I May Not Always Be Right, But I'm Never Wrong Department.

My 74 year-long record of the above is now really on the line. When L.A. rainfall reached Second Place last month on the annual rainfall list I said it wouldn't reach First. Julie challenged me on that and I rashly issued my guarantee that this year's rainfall would not become our all-time record. Rashness is, of course, a requirement of any bold claim; cautious pronouncements are not worthy of utterance.

As of yesterday, L.A.'s current rainfall lies at .94 of an inch short of the 1883-84 record 38.18 inches. And counting.

Our rainy season runs from June 30 to June 30 so there is still seven weeks to go, with June Gloom to come.

I gaze out at a clear blue sky as I write this. And it warms my heart to see it.

Friday, May 06, 2005


Heads up! Posted by Hello

Sunday, May 01, 2005

Germanic breast beating

DOWNFALL is a serious picture. But then, of course, it is German. Maybe it is even a good picture. I don't think so, but maybe I am too informed about Hilter, his era and his bunker.

Downfall covers the same territory as THE LAST TEN DAYS or DER LETZTE AKT to use it's IMDB listing. Both movies are heavily based on information given by Traudl Junge, a favorite secretary of Hitler in his burial bunker.

The difference is that The Last Ten Days is a spellbinding piece of drama that uses the arts of cinema to stun, surprise and captivate its audience, while Downfall is satisfied to tell us -- Warning Plot Alert -- don't read further to find out that war is brutal and ugly, Hitler was demented, committed suicide and was content to drag a complicate German population down with him.
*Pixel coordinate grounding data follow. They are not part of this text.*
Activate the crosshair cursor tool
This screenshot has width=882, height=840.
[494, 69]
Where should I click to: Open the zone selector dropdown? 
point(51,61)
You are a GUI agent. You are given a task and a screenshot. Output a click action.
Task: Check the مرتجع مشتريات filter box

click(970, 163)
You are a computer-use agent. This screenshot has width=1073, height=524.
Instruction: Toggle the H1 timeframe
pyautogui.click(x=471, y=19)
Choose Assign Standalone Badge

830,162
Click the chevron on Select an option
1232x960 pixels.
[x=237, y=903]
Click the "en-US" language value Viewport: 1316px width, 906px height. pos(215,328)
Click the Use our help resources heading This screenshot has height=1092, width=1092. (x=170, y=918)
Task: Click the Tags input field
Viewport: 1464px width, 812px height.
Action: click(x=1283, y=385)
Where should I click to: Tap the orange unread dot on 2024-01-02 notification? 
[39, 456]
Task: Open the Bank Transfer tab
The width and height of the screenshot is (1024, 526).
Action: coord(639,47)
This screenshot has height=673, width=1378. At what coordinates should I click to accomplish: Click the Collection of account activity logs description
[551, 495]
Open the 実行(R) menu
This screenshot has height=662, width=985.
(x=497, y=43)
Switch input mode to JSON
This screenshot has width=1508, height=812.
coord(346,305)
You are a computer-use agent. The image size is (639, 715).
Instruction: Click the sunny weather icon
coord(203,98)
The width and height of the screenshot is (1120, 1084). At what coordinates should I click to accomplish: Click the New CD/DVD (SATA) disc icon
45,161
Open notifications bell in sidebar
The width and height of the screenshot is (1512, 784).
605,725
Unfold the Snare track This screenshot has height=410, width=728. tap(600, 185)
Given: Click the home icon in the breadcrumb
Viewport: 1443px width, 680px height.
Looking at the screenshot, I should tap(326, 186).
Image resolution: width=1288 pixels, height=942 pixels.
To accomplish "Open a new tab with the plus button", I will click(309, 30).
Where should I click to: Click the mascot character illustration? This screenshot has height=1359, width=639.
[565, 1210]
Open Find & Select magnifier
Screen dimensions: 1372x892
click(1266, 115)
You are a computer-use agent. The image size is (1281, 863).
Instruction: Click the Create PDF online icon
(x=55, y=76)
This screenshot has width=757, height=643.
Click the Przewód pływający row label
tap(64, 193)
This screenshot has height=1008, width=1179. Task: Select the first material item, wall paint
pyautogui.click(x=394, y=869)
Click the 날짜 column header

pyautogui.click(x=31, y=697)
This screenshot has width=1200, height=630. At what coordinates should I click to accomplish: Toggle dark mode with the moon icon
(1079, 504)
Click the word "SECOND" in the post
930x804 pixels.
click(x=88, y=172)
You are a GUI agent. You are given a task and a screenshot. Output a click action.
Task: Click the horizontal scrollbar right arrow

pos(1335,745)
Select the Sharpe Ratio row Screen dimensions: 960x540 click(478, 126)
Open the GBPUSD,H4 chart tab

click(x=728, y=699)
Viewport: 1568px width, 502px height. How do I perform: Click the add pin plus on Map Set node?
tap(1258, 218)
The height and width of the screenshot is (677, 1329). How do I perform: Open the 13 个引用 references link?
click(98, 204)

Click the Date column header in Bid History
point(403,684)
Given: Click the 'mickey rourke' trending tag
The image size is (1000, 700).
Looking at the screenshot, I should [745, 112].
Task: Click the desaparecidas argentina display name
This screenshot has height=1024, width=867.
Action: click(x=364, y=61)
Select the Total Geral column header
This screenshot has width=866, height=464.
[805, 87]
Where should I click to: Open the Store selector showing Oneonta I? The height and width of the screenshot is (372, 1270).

But where the film should be shocking and moving is is merely cold and predictable.

But then you have not seen The Last Ten Days (not to be confused with the dreary British remake starring Alec Guinness) so maybe Downfall is worth your while. You won't be entertained, but you might become a little better informed about the nature of leaders and power. But better yet, is BLIND SPOT or Im toten Winkel - Hitlers Sekretärin on IMDB, in which the aged Fraulien Junge gives testimony to her years in that Berlin bunker. Her simple re-tellings of the experience are much more powerful that all the sturm and drang and blood and explosions of Dawnfall.